Document extract
------------------------------------
On 18 July 1203, the Crusaders launched an assault on the city, and Alexios III immediately fled into Thrace. The next morning the Crusaders were surprised to find that the citizens had released Isaac II from prison and proclaimed him emperor, despite the fact that he had been blinded to make him ineligible to rule. The Crusaders could not accept this, and forced Isaac II to proclaim his son Alexios IV co-emperor.

Despite Alexios' grand promises, Isaac, the more experienced and practical of the two, knew that the Crusaders' debt could never be repaid from the imperial treasury. Alexios, however, had apparently not grasped how far the empire's financial resources had fallen during the previous fifty years. Alexios did manage to raise half the sum promised (100,000 silver marks), by appropriating treasures from the church and by confiscating the property of his enemies. He then attempted to defeat his uncle Alexios III, who remained in control of Thrace. The sack of some Thracian towns helped Alexios' situation a little, but meanwhile hostility between the restive Crusaders and the inhabitants of Constantinople was growing.

In December 1203, violence exploded between the citizens of Constantinople and the Crusaders. Enraged mobs seized and brutally murdered any foreigner they could lay hands upon, and the Crusaders felt that Alexios had not fulfilled his promises to them. Alexios refused their demands, and is quoted as saying, "I will not do any more than I have done." While relations with the Crusaders were deteriorating, Alexios had become deeply unpopular with the Roman citizenry, and with his own father. Blinded and nearly powerless, Isaac II resented having to share the throne with his son; he spread rumours of Alexios' supposed sexual perversity, alleging he kept company with "depraved men". The chronicler Nicetas Choniates dismissed Alexios as "childish" and criticized his familiarity with the Crusaders and his lavish lifestyle. At the beginning of January 1204, Alexios IV retaliated against the Crusaders by setting fire to 17 ships filled with inflammable materials and sending them against the Venetian fleet, but the attempt failed.
------------------------------------
Material provided
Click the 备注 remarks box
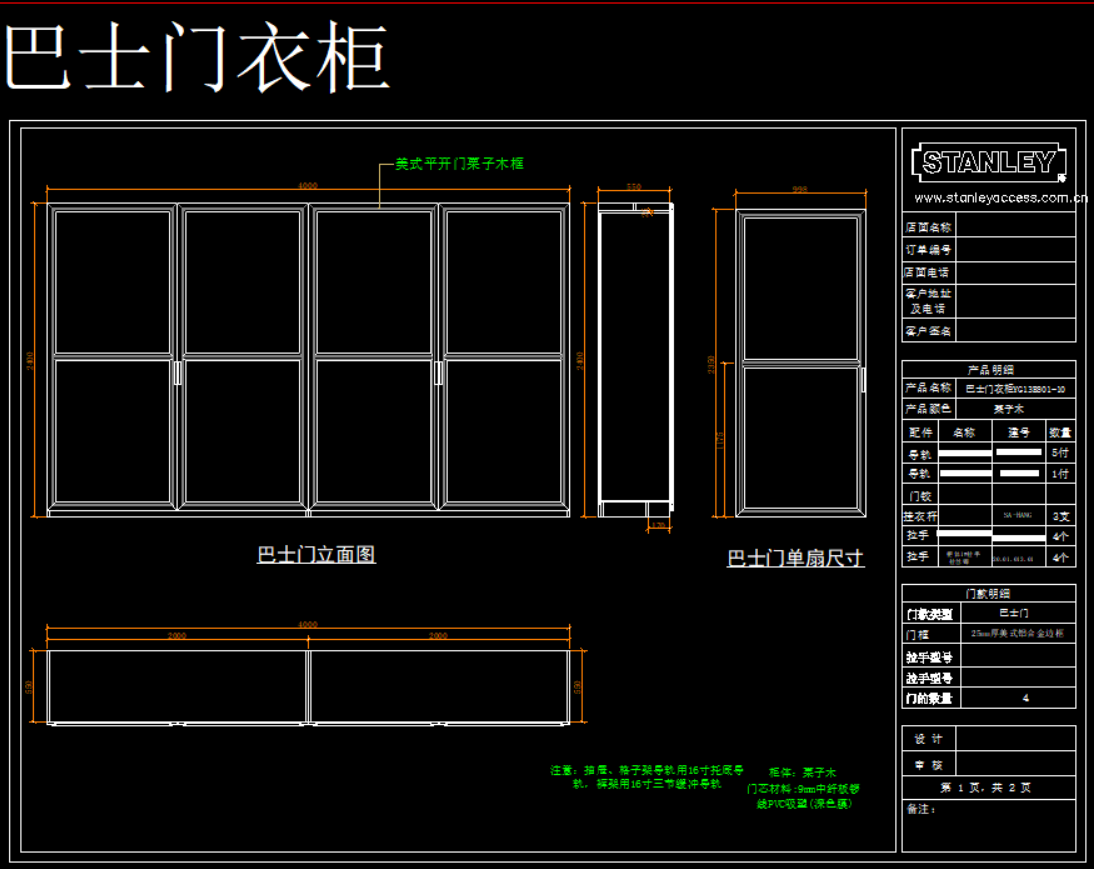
------------------------------------
Task goal
Continue the passage on Alexios IV and the Crusaders from where it stops, after the failed fire-ship attack on the Venetian fleet.

Output
==Deposition==
At the end of January 1204, the populace of Constantinople rebelled and tried to proclaim a rival emperor Nicholas Canabus who took sanctuary in the Hagia Sophia. Alexios IV attempted to reach a reconciliation with the Crusaders, entrusting the anti-western courtier Alexios Doukas Murzuphlus with a mission to gain Crusader support. However, Alexios Doukas imprisoned both Alexios IV and his father on the night of 27 January 1204. Isaac II died soon afterwards, possibly of old age or from poison, and Alexios IV was strangled (probably on 8 February). Alexios Doukas was proclaimed emperor as Alexios V. During Alexios IV's brief reign, the empire's territories along the Black Sea coast declared independence, leading to the Byzantine successor state known as the Empire of Trebizond. The volatile situation in Constantinople at the time ensured that the empire lacked the wherewithal to maintain control of Trebizond, resulting in a de facto recognition of its independence, although it de jure remained an imperial possession.

== Legacy ==
Alexios IV and his actions brought the empire to a state considerably worse than it had been ever before. It had lost a great deal of territory and would continue to do so due to the power struggle and subsequent crusade. By the end of the Fourth Crusade, the Byzantine empire had been reduced to a regional power. It would recuperate somewhat, as the capital of Constantinople would eventually be recovered in 1261, nearly six decades after the short reign of Alexios. However, the aftermath of the Fourth Crusade would ultimately be a key factor in the empire's instability and fragmentation in subsequent centuries. In 1453, Constantinople was again captured and sacked, this time by the Ottoman Empire, and the remaining Byzantine territories were lost soon after.

==See also==

- List of Byzantine emperors

==Sources==
- Angold, Michael, The Fourth Crusade (London and New York, 2004), ISBN 9780582356108.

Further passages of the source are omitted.